**Extracted text:**
The focus of the budget is largely focused on capital, on infrastructure, and we know from all the evidence that as well as infrastructure we need behavioural change interventions. Some of the money that's being announced, the £30 million, is available to local authorities to do promotion, but we need to do much more if we're going to make this agenda take off. But let's reset the foundations, let's get that right, and then we can look at the next bit.

Photo of Jenny Rathbone Jenny Rathbone Labour 4:51, 14 May 2019

Thank you for your statement, Deputy Minister. What's clear to me is that in the context of the climate emergency we have now declared, this has to be everybody's business. You can't do it on your own, and I welcome the fact that you're going to offer training to officers in local authorities who are going to be taking on this new role, because it seems to me that one of the first stops should be in the planning department to ensure that we don't allow any new home developments or, indeed, business developments, unless we secure the active travel schemes to go with. But, obviously, most of the challenges come from retrofitting active travel into the streetscape that we've already got.

So, obviously, the most important statement last week was the First Minister's statement about 20 mph being the default for all areas, and it can't come soon enough in my constituency where, unfortunately, far too many motorists think that roads are for speeding on. In an urban area, that's completely unacceptable.

I also welcome the fact that you're focusing on people who don't walk or cycle because, obviously, we've got to have that cultural change, and focusing on these journeys to work, school and the shops that people do every day. So, in terms of engaging with all the other stakeholders, I just wondered how we're going to engage with schools and ensure that every single school has an active travel plan. Clearly, it will be very different in a rural area to an urban area, but if we don't support families to understand that there are active travel routes that they can more safely bring their children to school on than by condemning them, submitting them to going in a car, which is obviously much more dangerous, you know, it can be difficult for people who aren't themselves cyclists to know where the routes are. So, I'd like to know—I'm sure you don't necessarily know yourself—how many schools in Wales actually have an active travel plan, and what is the target we're going to set for achieving the vast majority of schools having an active travel plan.

**Task details:**
In the debate transcript above, what speed limit did the First Minister's statement make the default for all areas?

**Material provided:**
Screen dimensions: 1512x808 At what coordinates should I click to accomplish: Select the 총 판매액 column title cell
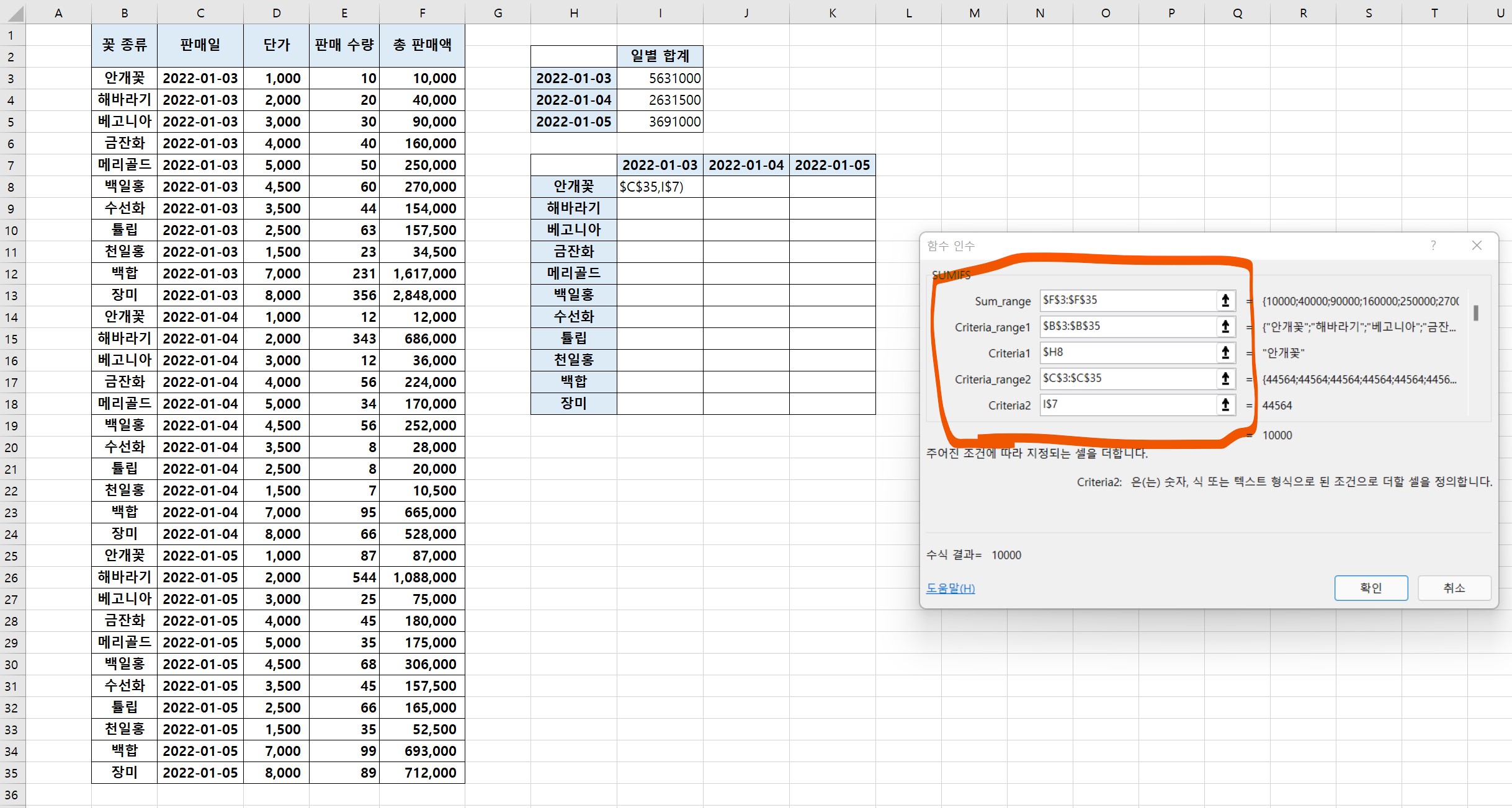(422, 45)
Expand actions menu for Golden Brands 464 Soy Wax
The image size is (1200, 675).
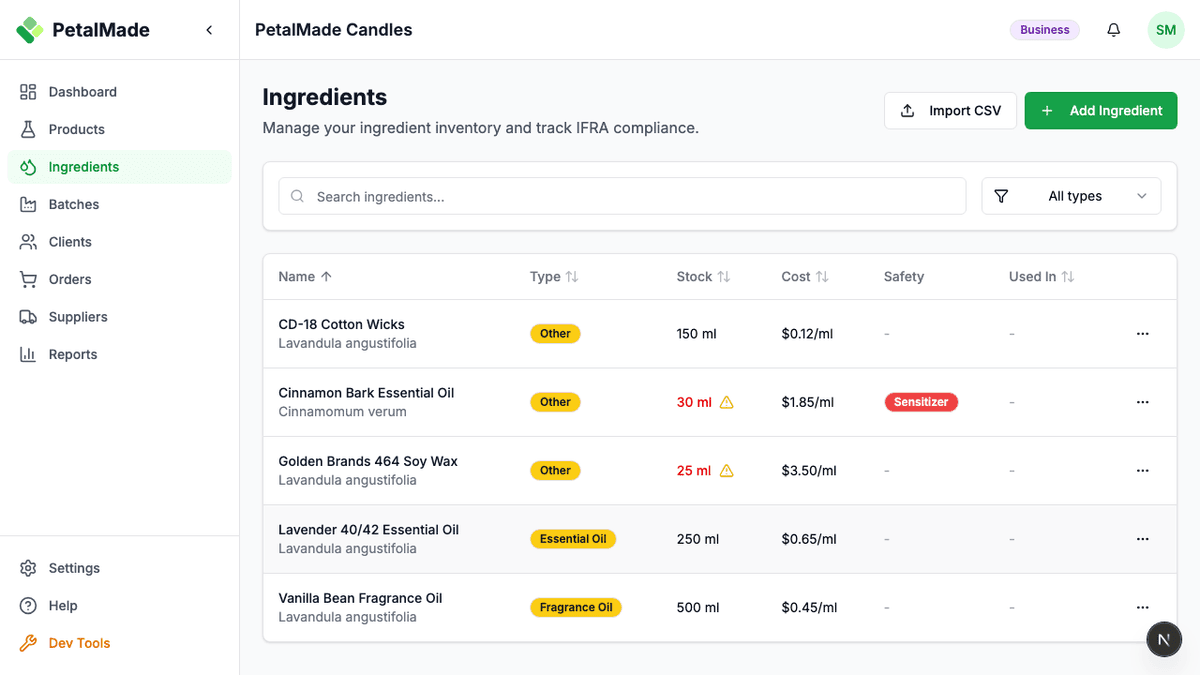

**Exercise solution:**
20 mph